Église de São Gião
L'ancien trésor architectural de Nazaré
Perchée tranquillement dans la campagne sereine à quelques minutes en voiture des plages animées de Nazaré, l'église de São Gião (également connue sous le nom de São Gião ou Igreja de São Gião) est l'un des monuments religieux les plus anciens et les plus intrigants du Portugal. Souvent négligé par les itinéraires touristiques typiques, cet ancien sanctuaire offre aux visiteurs un aperçu extraordinaire du passé médiéval du Portugal, empreint de mystère, de tranquillité spirituelle et d'émerveillement artistique.
Importance historique et culturelle
L'église de São Gião da Nazaré est un puissant témoignage de la riche histoire de l'humanité, mêlant harmonieusement spiritualité, liens communautaires et découvertes archéologiques révolutionnaires. À partir de 1962, les chercheurs dévoués Eduíno Borges Garcia et Fernando de Almeida ont entrepris un voyage extraordinaire, dévoilant méticuleusement les origines wisigothiques du temple grâce à leur étude minutieuse des nuances architecturales, des sculptures ornées et des découvertes archéologiques captivantes.
Sur la base de ces connaissances fondamentales, les recherches influentes menées par Helmut Schlunk en 1971 ont clairement établi un lien entre les éléments architecturaux uniques du temple et les anciennes traditions liturgiques, insufflant une nouvelle vie à la compréhension de son objectif sacré.
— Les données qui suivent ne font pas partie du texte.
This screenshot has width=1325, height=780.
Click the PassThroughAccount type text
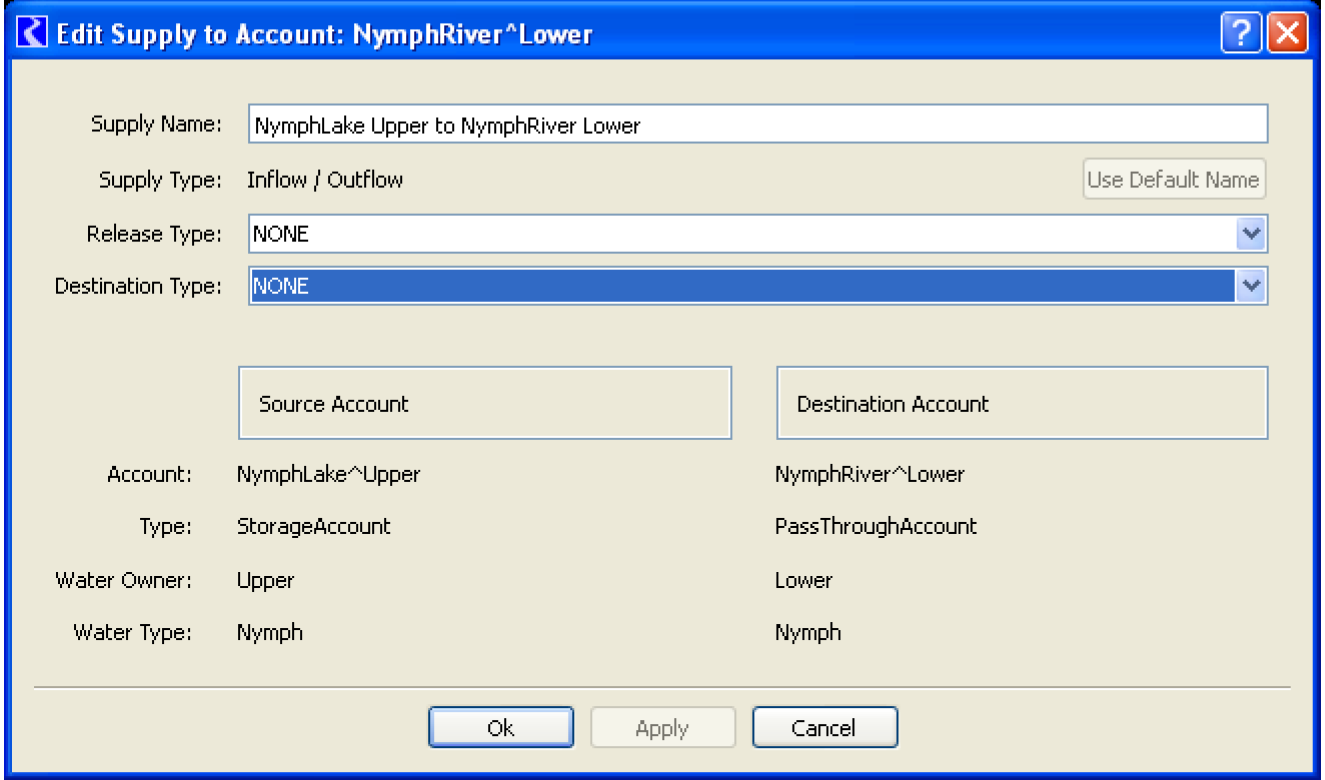coord(875,526)
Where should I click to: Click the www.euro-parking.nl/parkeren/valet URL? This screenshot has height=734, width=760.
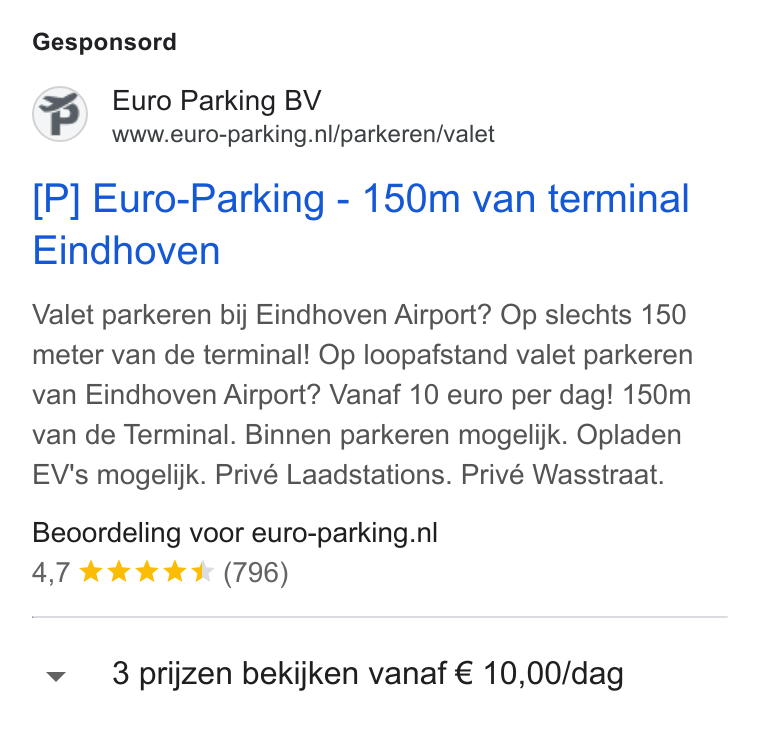pos(303,134)
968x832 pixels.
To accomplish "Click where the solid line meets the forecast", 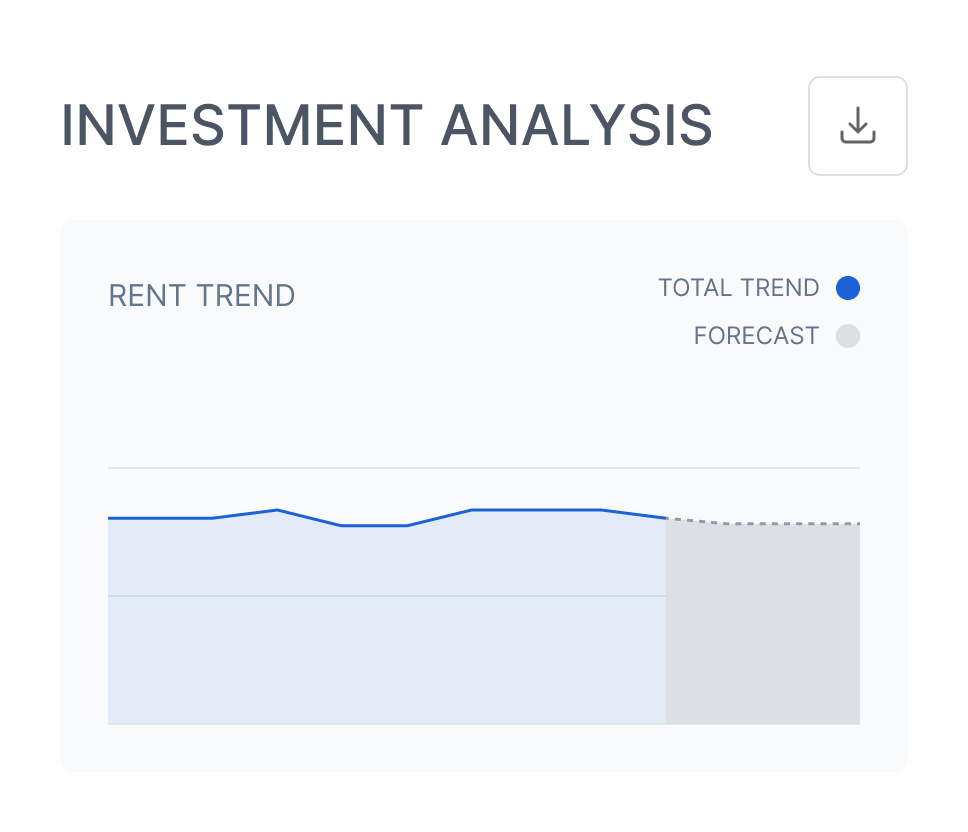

Le Dr Octávio da Veiga Ferreira, dont les analyses approfondies des restes d'animaux et des tombes voisines ont permis de découvrir des histoires humaines et des contextes culturels poignants, améliorant ainsi notre compréhension de l'importance communautaire du site.
Pourtant, c'est au cours du projet archéologique transformateur de 2000 à 2005, sous la direction visionnaire de Luís Fontes, que São Gião a révélé ses secrets les plus fascinants. Cette fouille méticuleuse, initialement motivée par les besoins de préservation d'une structure d'étaiement et d'une charpente métallique protectrice, a remarquablement dévoilé les vestiges d'un bâtiment romain préexistant sous le temple wisigoth. Cette structure romaine avait fidèlement servi les communautés locales au moins jusqu'aux Ve et VIe siècles, refaçonnant profondément notre compréhension de la continuité historique de São Gião.
Même après sa fermeture officielle au culte entre le XIIe et le XVIIIe siècle, São Gião est restée un cœur dynamique pour la vie monastique et laïque, soutenue par d'abondantes ressources naturelles. Aujourd'hui, il continue d'inspirer, en nous invitant à découvrir et à apprécier le lien durable de l'humanité avec la foi, la nature et la communauté (2).
Conservation et durabilité
Des efforts ont été déployés pour préserver cette structure fragile et sauvegarder son patrimoine artistique. Les visiteurs sont invités à soutenir les efforts de préservation locaux et à aborder le monument dans le respect de son état délicat, afin que les générations futures puissent profiter de ce joyau historique.
Ce qu'il faut découvrir à l'intérieur
- Admirez le mélange d'architecture wisigothique et mozarabe, caractérisé par des pierres simples mais élégantes, des arcs en fer à cheval et de subtils motifs décoratifs, rares vestiges du design préroman.
Meilleur moment pour visiter
- Les meilleures saisons: Le printemps et l'automne offrent un climat agréable et moins de monde, ce qui est parfait pour apprécier le cadre paisible.
- Fréquence: 2e mercredi de chaque mois
- Calendrier: 14 h 30 à 15 h 30
- Point de rendez-vous : À côté de l'église de São Gião
- Nombre maximum de visiteurs: 20 personnes/visite
- Nombre minimum de visiteurs: 5 personnes/visite
- Coordonnées géographiques: Latitude : 39º 33' 47" nord ; longitude : -9º 05' 22" ouest
- Contacter: (+351) 262562 388 (poste : 383) ou +351) 262561 944 ; e-mail : ggpc@cm-nazare.pt
[2] FIDALGO, Carlos & CARDOSO, Joao Luis. « Le temple préroman de São Gião (Nazaré) : bref résumé des recherches menées et des résultats obtenus », Études archéologiques d'Oeiras, n° 24, volume commémoratif du 30e anniversaire du Centre d'études archéologiques de la municipalité d'Oeiras (1988-2018), Mairie d'Oeiras, p. 503-522.